En 24 h, 1,55 milliard $ sont entrés sur Coinbase. Pas en Bitcoin, mais en USDC, une “monnaie numérique” créée par l’entreprise Circle qui promet “1 USDC = 1 $ réel”. Derrière ce flux massif, un capitalisme financier à l’état pur, où plus rien ne produit de valeur concrète. Bitcoin ne fabrique rien, Ethereum héberge surtout des applications pour… trader d’autres cryptos, et l’USDC représente juste des dollars. Tout ce système ne fait que faire circuler du capital, empiler des paris sur d’autres paris, extraire des frais à chaque étape. Sur les 100 milliards qui circulent quotidiennement sur les marchés crypto, des millions sont prélevés invisiblement par les plateformes, les émetteurs de stablecoins, les robots de trading.
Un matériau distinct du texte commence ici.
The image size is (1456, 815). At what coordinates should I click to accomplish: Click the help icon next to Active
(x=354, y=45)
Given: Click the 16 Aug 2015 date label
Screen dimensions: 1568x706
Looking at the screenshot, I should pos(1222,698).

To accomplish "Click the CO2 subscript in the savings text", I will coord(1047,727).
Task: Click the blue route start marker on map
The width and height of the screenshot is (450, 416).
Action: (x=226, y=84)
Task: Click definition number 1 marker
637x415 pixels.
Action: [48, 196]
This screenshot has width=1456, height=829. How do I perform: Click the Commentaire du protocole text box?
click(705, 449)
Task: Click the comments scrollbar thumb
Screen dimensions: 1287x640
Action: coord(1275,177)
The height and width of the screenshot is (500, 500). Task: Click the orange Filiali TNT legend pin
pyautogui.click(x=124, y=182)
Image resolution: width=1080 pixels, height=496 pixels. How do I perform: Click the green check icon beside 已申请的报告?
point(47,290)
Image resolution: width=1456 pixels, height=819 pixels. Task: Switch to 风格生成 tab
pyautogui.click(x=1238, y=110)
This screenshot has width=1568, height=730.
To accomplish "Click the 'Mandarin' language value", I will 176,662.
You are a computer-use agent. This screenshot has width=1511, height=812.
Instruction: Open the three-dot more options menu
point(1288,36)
En gros, c’est une sorte de gigantesque casino où les croupiers (Coinbase, Binance) prennent leur commission, où les gros joueurs (BlackRock, les fonds) voient les cartes avant de jouer, et où les petits parieurs alimentent une machine conçue pour extraire leur épargne…
Cette architecture n’existe que parce que les financiers ont compris un truc : plutôt que combattre les régulations bancaires mises en place après 2008, construire une infrastructure parallèle qui les ignore totalement. Circle et les autres émetteurs de stablecoins ont donc créé 150 milliards de “dollars privés” qui circulent 24h/24, instantanément, sans réserves obligatoires, sans supervision de banque centrale, ni garantie des dépôts. C’est le shadow banking (1) version tokenisée : déplacer des centaines de milliards en quelques clics, contourner JP Morgan et la Fed, créer son propre système monétaire privé.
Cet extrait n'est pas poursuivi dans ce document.